Hi Tom,
It must be the season for pouring babbitt. I really like the look of your fixture, that’s first class. I poured both halves together assembled in the rod which worked OK after a few false starts. This is for a 1929 Wallis 20-30 I am working on. See photos below.
I found that I had to have the bronze shells nicely tinned and then after the fixture was heated up and just before pouring the babbitt I melted some flux onto the tinned surface to make sure the babbitt stuck to the bronze. Even then I had a few small bubbles in the babbitt which left a hole or two after machining to size. I don’t think that will matter , just another small oil reservoir in the bearing surface.
For the mains I tried using wooden plugs to close the oil holes in the shells but they just popped out and spilled the babbitt all over. I put a hose clamp and some “babbittrite” ( grey putty) around the wood plugs to hold them in place.

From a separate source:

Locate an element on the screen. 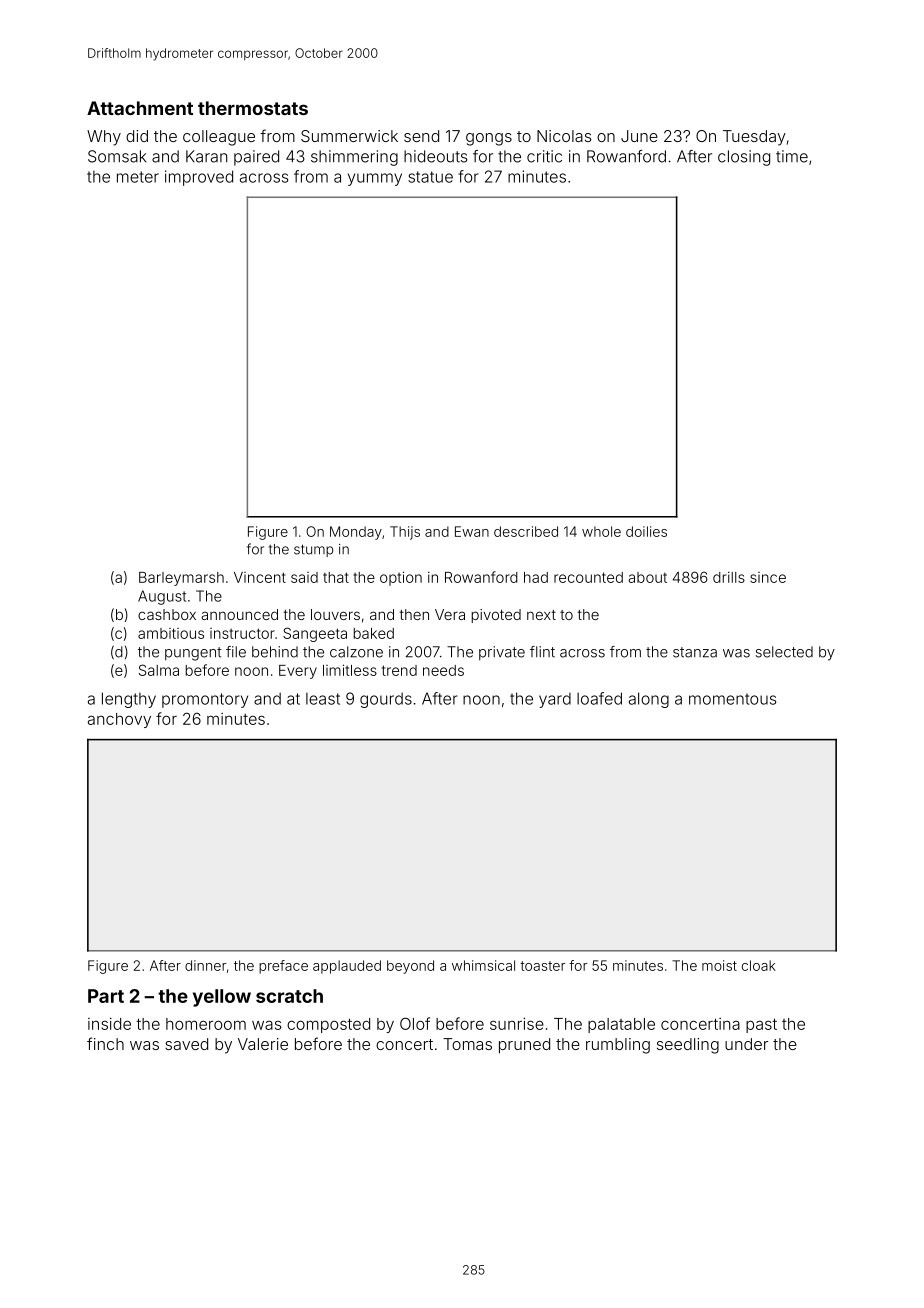  Tuesday is located at coordinates (754, 138).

I used No. 2 babbitt, so called “hard” babbitt with no lead in it that I purchased from www.rotometals.com
My machining setup is shown below. The knurled knob below the wrist pin is threaded so that the pin can be raised up or down to make the axis of the pin parallel to the milling spindle before boring the babbitt. I checked the alignment of the wrist pin in both directions using a dial indicator in the mill. The machining went easier than I expected.
I still have the front main to pour. It has the thrust surface on each side and I am still pondering how best to fixture that. I haven’t machined the main bearing halves, I think I will do that in a fixture fastened to a lathe faceplate rather than on the mill.
Last picture, new shims, brass stock is laminated, five laminations of .002 inch.